Pound for pound, leaves can do more to improve your garden than any lawn or garden product available. And they are free…” --NC Cooperative Extension
Leaves. If your growing space doesn’t have access to leaves, consider collecting them from someone you know or connecting with a community leaf pick-up service. Part of a permaculture mindset is mimicking nature. In a woodland setting, leaves fall and protect the soil surface, then decay and return to the soil. Permaculturist Andrew Millison stresses that we can control succession. We can speed up processes with proper management. Acquiring leaves and allowing them to compost creates what’s called leaf mold or leaf mulch. This can be applied to the soil surface, worked into the soil, or used in compost teas. According to the NC Cooperative Extension, “leaf mulch is rich in calcium, potassium, and magnesium essential for vegetables and other plants. As leaves decompose, they slowly release nutrients and micronutrients into the soil that are not normally found in commercial fertilizers.”

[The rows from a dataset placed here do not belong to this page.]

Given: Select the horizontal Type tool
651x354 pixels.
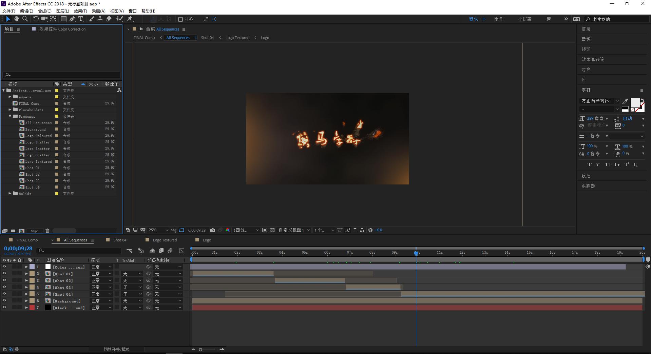Looking at the screenshot, I should [81, 19].
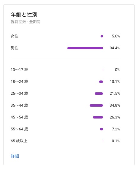Select the 65 歳以上 age label

[x=19, y=141]
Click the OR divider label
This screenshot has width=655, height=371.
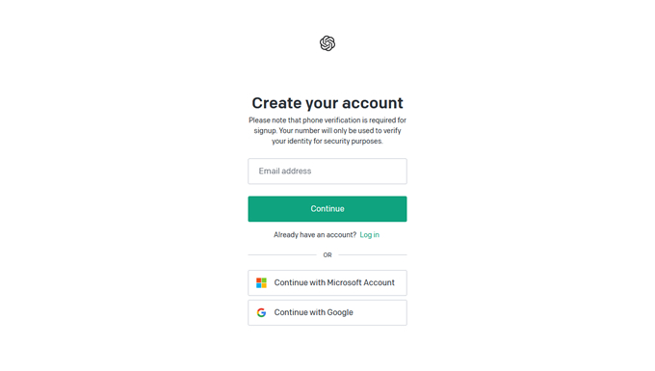click(328, 254)
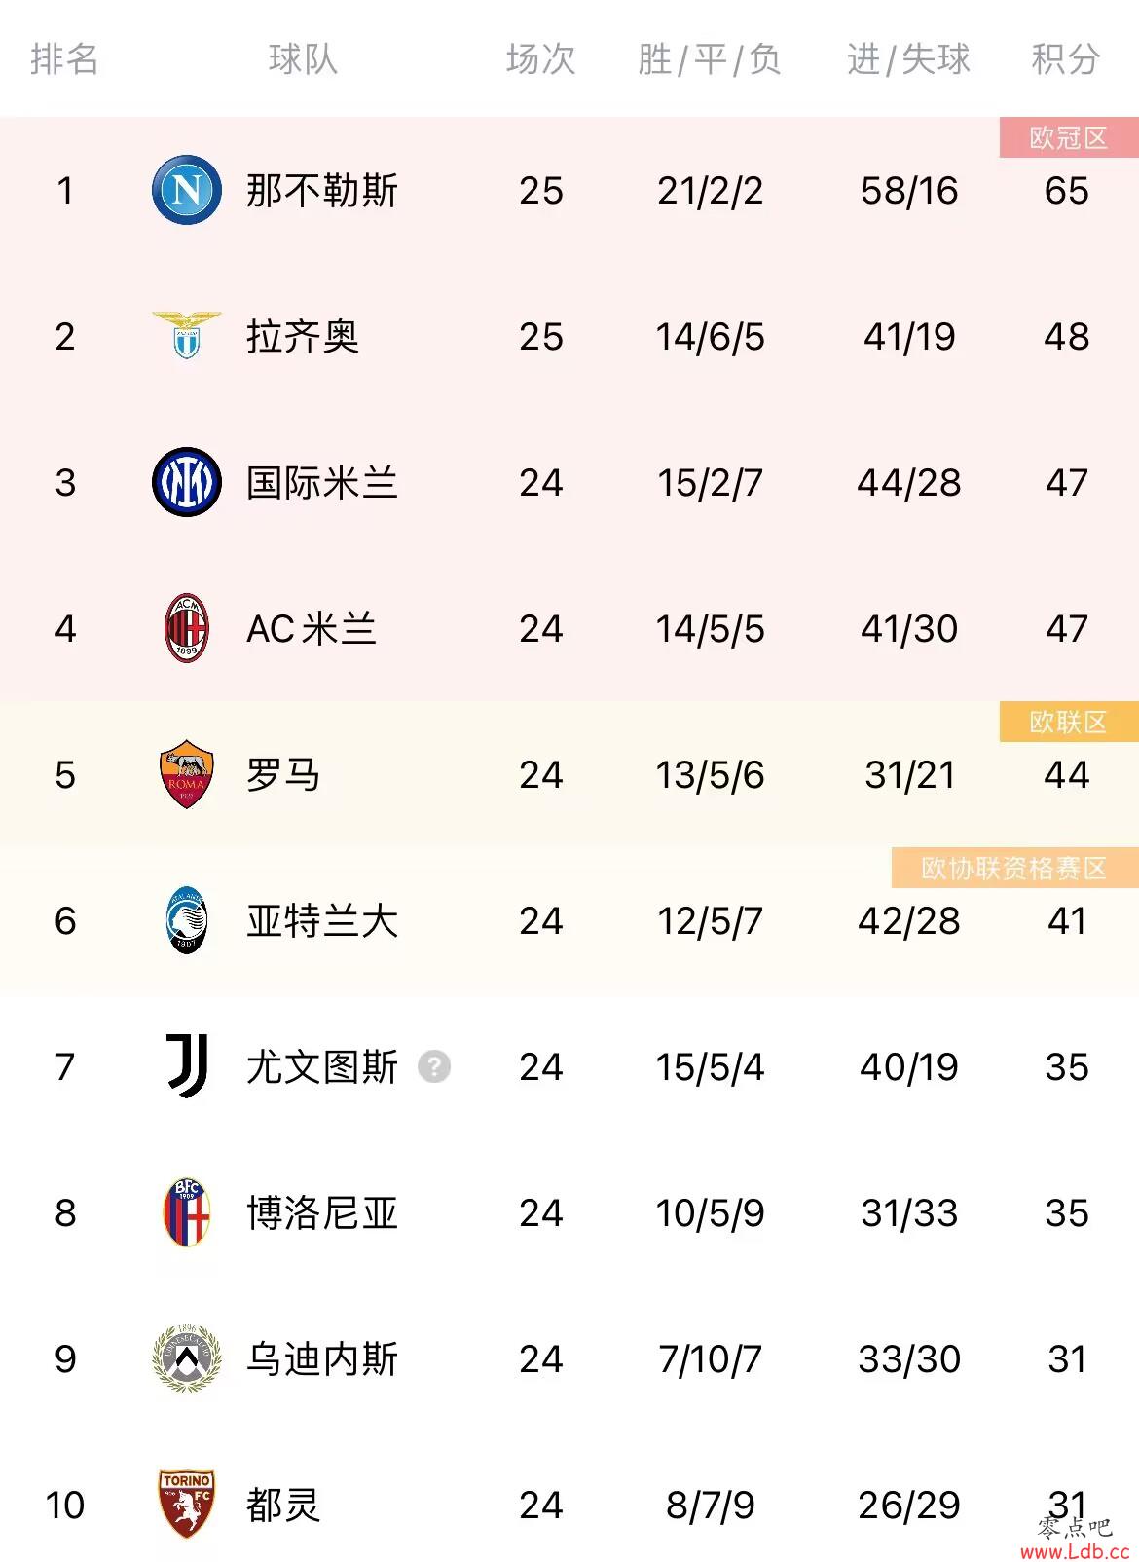Click the Roma wolf crest icon
The height and width of the screenshot is (1562, 1139).
click(187, 774)
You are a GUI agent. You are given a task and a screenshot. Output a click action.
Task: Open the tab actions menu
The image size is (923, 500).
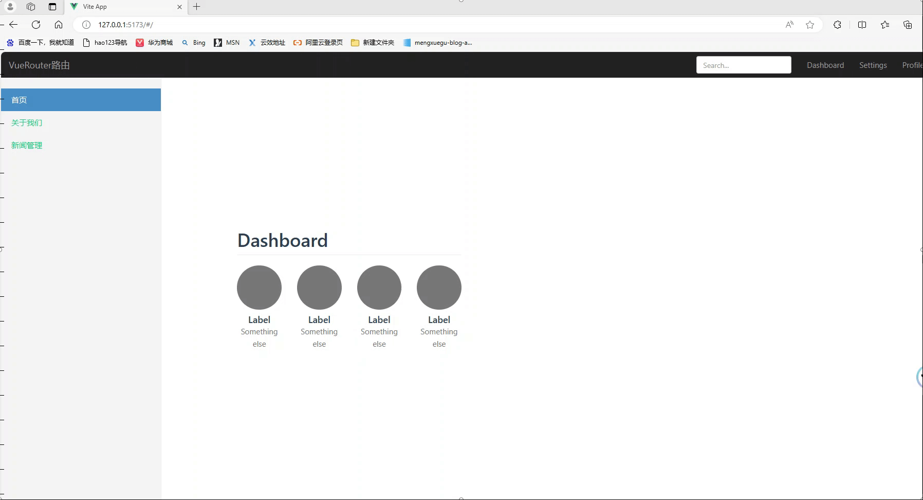(x=52, y=7)
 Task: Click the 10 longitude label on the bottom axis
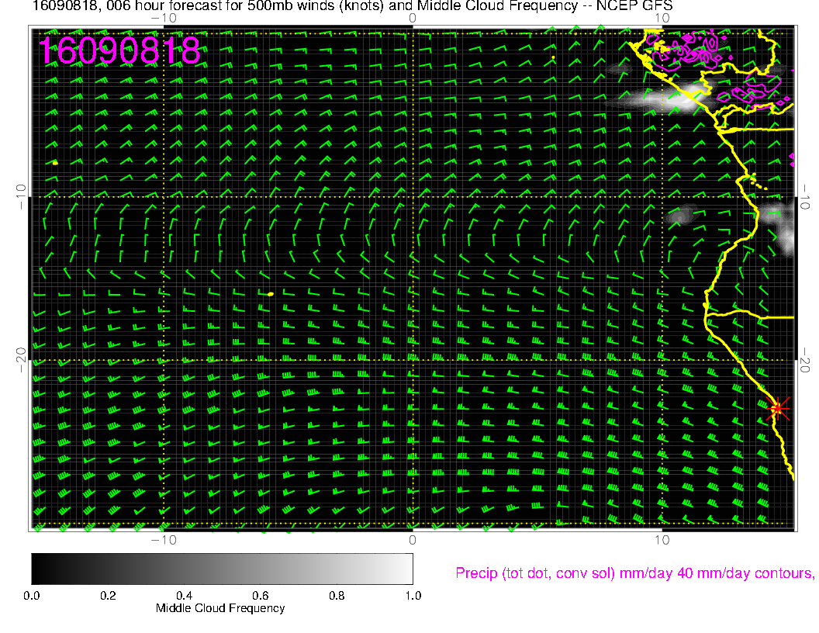[662, 539]
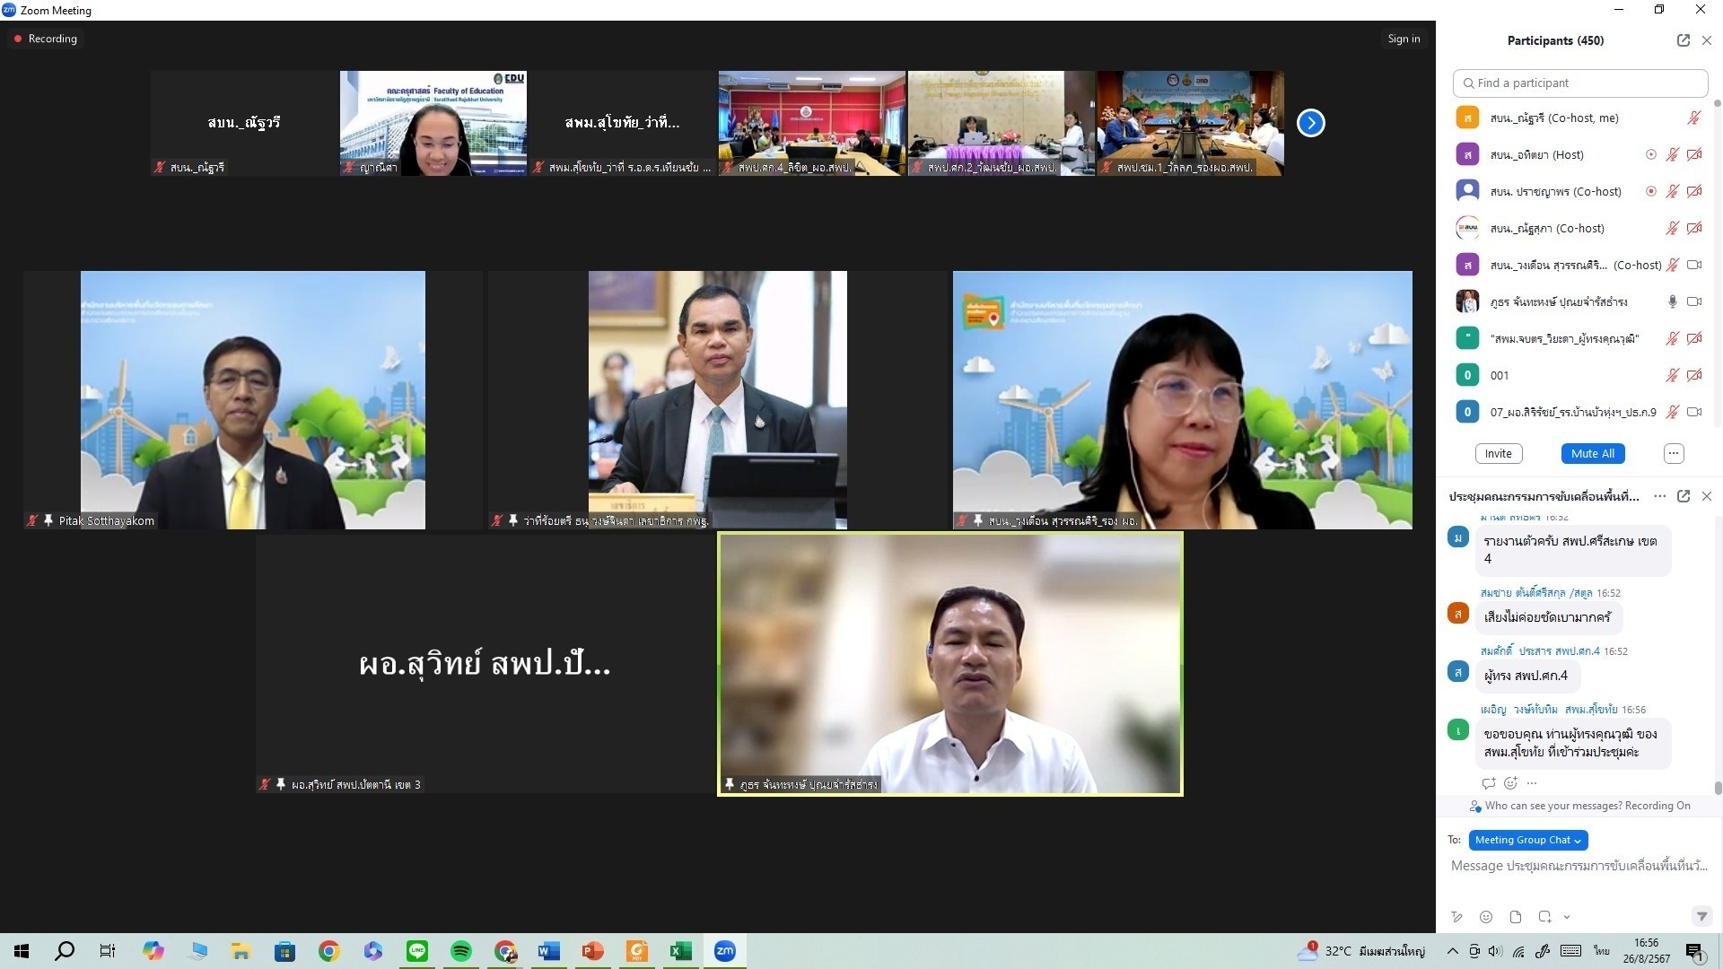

Compost teas. Whether brewed from a general compost bin or a worm compost bin, compost teas stretch the potential application areas enormously. The amount of compost needed to mulch a single plant can support creating several gallons of compost tea, which can then fertilize a large garden area, and further fertilize an even larger growing space when applied as a foliar spray. According to THE PLANT PATHOLOGY JOURNAL, aerated compost teas have a positive impact on foliage and root growth, depending on the plant and the materials brewed. Aerated compost teas help reduce water table pollution while improving soil porosity.
All of these efforts help put materials to work that would otherwise get wasted. A metaphor that I like to use is that I feel like I’m in the kitchen looking at all of the ingredients for baking a cake laid out on the counter. Why not use them?